One aim of the conference we held last week at Cato (watch it here) was to encourage the country to adopt a more grown-up approach to combating terrorism — less fear-mongering, more confidence, or as James Fallows put it, “reclaiming Gary Cooper, not Chicken Little, as our national icon.” Chicken-littleism has political causes that we can’t change. But pointing out threat inflation should at least make its authors think twice.


To that end, here are three recent examples of officials or the media hyping terrorist capability.


1. Senator Kit Bond, at Dennis Blair’s confirmation hearing as Director of National Intelligence, said the following:

Our entire way of life is just a few moments away from annihilation if terrorists succeed in obtaining a weapon of mass destruction.

Nonsense. Our way of life survived various wars, the virtual destruction of a large swath of New Orleans, and other disasters. It would survive even nuclear terrorism. Incidents of chemical or biological terrorism are unlikely to cause mass casualties, although they could, and will not collapse our institutions. The danger to American values comes more from our reaction to terrorism than the thing itself. What’s more, these sorts of incidents are not nearly as likely as you generally hear.

Many national security experts and politicians believe that our society is brittle, that even a well-timed cyber attack could cripple our economy and institutions. This idea is akin to strategic airpower theory, which argues that the destruction of a few pressure points can halt a nation’s industrial output and cause its surrender. History proves this theory wrong. Industrial societies are resilient. The transition to a more information-based economy makes this doubly true. Information is hard to destroy, for one, living as it does in dispersed networks and brains. Second, lowered communications and transport costs make us less dependent on any particular supplier or region, making recovery from supply disruptions easier. And our wealth provides further insurance against disaster.


2. The Washington Times and the British tabloid The Sun credulously report on a rumor that bubonic plague struck al Qaeda in the Land of the Maghreb, a jihadist outfit in Algeria, after a biological weapons experiment went wrong. What they fail to point out is that, if an outbreak did occur, it was probably a natural occurrence.

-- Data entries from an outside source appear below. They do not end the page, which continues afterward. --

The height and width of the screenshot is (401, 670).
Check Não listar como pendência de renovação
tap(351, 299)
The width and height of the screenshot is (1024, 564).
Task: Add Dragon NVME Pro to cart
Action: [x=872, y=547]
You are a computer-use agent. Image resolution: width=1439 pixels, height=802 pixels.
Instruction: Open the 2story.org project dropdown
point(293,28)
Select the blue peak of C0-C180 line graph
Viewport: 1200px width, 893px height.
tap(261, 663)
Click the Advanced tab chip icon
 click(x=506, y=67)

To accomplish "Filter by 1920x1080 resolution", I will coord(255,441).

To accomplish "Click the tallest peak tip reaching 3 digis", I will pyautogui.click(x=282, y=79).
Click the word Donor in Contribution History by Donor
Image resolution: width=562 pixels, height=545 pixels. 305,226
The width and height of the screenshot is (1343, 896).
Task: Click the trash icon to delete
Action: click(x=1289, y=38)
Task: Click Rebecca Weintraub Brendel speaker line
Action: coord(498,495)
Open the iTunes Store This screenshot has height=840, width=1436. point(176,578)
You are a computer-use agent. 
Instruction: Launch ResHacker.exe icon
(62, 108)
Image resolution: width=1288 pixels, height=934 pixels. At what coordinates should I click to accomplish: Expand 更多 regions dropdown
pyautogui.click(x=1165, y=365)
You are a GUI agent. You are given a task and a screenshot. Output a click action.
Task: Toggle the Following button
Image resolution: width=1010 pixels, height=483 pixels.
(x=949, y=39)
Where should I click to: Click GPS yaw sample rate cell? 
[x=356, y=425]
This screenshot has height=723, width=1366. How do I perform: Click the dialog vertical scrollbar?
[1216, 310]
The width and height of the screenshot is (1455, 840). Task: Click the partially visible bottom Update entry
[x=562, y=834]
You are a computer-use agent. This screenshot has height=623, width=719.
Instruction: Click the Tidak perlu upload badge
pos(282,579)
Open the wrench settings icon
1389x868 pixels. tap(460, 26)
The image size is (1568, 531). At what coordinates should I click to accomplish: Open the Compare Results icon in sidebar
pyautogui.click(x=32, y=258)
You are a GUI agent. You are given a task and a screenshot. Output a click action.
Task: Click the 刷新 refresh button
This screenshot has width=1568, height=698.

For more on the factual problems with these articles, see the Armchair Generalist blog (which has been on its own terrorism hysteria watch for the last couple weeks).


3. This story from Government Executive claims that

Terrorists could seize medical equipment that use radioactive isotopes and build dirty bombs that could blanket an area the size of Manhattan, warned a new report from the Defense Science Board.

The article dwells on this possibility without giving any space to plausibility. Dispersing radioactive material (here cesium-137) in a plume that engulfs an area the size of Manhattan would be quite difficult. Nor is it clear that the long-term increase in background radiation would have adverse health consequences in more than a few square blocks. We should certainly worry about such things, particularly given people’s reaction to words like “radiation,” but articles ought to provide caveats about their scary claims. Sure, it’s tough to do so on deadline, but the author could have simply called someone like Henry Kelly.